Ora presto, tutti sul carro del vincitore, dopo che per mesi si è scritto, letto e detto di tutto.

Inutile negarlo, il pessimismo cosmico attorno alla squadra di Fabio Pecchia, si è respirato per
lungo tempo. Tifosi disillusi e depressi dalla retrocessione dell’anno precedente, hanno sparato su allenatore e società a priori.

“Il presidente non vuole tornare in serie A”, “interessa solo il paracadute economico”, “Pecchia non ha esperienza, è un incapace” e altri messaggi di questo tenore. Tanto che lo stesso mister ha ammesso che in altre società, nel momento di flessione della squadra sarebbe stato esonerato. Alla fine invece, siamo qui a festeggiare una (sofferta) promozione diretta e a programmare la prossima serie A.

Il Presidente Setti ha resettato tutto dalla rovinosa retrocessione ed è ripartito con uomini nuovi, prendendosi anche rischi personali con scommesse che oggi possiamo dire vinte.

Il direttore sportivo Filippo Fusco ha operato con un budget ridotto ma con grandi idee di mercato, Daniel Bessa e Bruno Zuculini su tutte. Inoltre la sinergia con l’allenatore, mai messo in discussione e al contrario, difeso, sono basi su cui fondare un nuovo ciclo.

Chi merita davvero parole di elogio è proprio Fabio Pecchia, un tipo di allenatore che a Verona mancava da tempo. L’ambiente gialloblù è rimasto legato per lungo tempo ad Andrea Mandorlini che, oltre ad aver ottenuto risultati si è caricato letteralmente la squadra sulle spalle per un periodo. Difendendola da tutto e da tutti. Un carattere diretto, forte ma anche difficile e quindi causa anche di problemi con i media e non solo.
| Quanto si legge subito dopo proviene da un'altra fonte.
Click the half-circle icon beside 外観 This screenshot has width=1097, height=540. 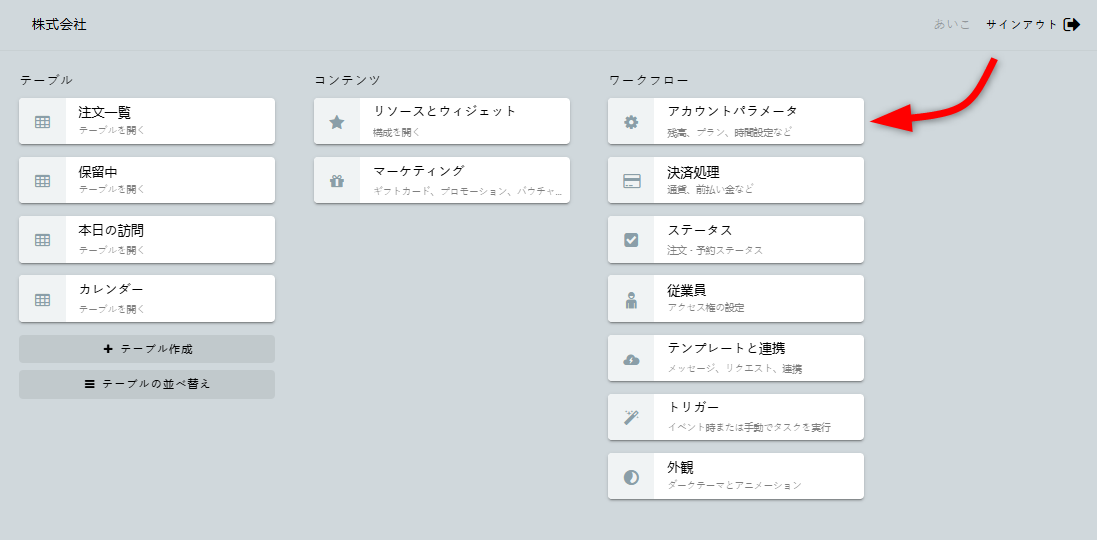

Nessuno toglie i meriti a Mandorlini ma lo stile di Pecchia è completamente diverso. Si è presentato nella città scaligera con un curriculum tutt’altro che rassicurante, un esonero a Latina e tre anni da secondo di Rafa Benitez.

Apparentemente troppo poco per affrontare un campionato difficile e “scorbutico” come quello della serie B. Ha portato una idea di calcio sempre propensa all’attacco e nella prima parte del campionato ha davvero esaltato la piazza.

Possesso palla, gioco a terra e valanghe di goals. Poi due orribili sconfitte consecutive, come quelle con Novara e Cittadella hanno rotto il magnifico giocattolo. La squadra ha faticato a ritrovare gioco e risultati, vittima probabilmente di una fragilità mentale inaspettata.

Qui è uscito l’allenatore, ha mantenuto calma e a discapito di una apparente mancanza di personalità, ha avuto sempre lo spogliatoio in pugno e i giocatori lo hanno sempre difeso. Che fossero dalla sua parte lo si vedeva chiaramente in campo e nelle dichiarazioni post partita.

Mai una parola fuori posto, mai i toni eccessivi e tranquillità trasmessa alla squadra e all’ambiente; il suo essere avvocato è emerso palesemente nelle interviste e nel modo di fare. Un signore come ne servirebbero nel mondo urlato e nevrotico del calcio.

Sul campo si è meritato la serie A, ora starà a lui dimostrare che il modo di fare, le idee di gioco e il carattere possono vivere benissimo nella massima serie.

Pur con i suoi errori, un tipo di allenatore che a Verona serviva.